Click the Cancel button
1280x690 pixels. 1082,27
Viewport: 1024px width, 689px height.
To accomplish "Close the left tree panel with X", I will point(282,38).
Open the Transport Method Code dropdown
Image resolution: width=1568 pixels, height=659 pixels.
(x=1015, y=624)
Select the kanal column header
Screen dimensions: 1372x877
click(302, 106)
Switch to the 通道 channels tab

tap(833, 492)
___
◆ **Work item**
Exactly reproduce every line of the data above.

◆ **Written solution**
Click the Cancel button
1280x690 pixels. 1082,27
Viewport: 1024px width, 689px height.
To accomplish "Close the left tree panel with X", I will point(282,38).
Open the Transport Method Code dropdown
Image resolution: width=1568 pixels, height=659 pixels.
(x=1015, y=624)
Select the kanal column header
Screen dimensions: 1372x877
click(302, 106)
Switch to the 通道 channels tab

tap(833, 492)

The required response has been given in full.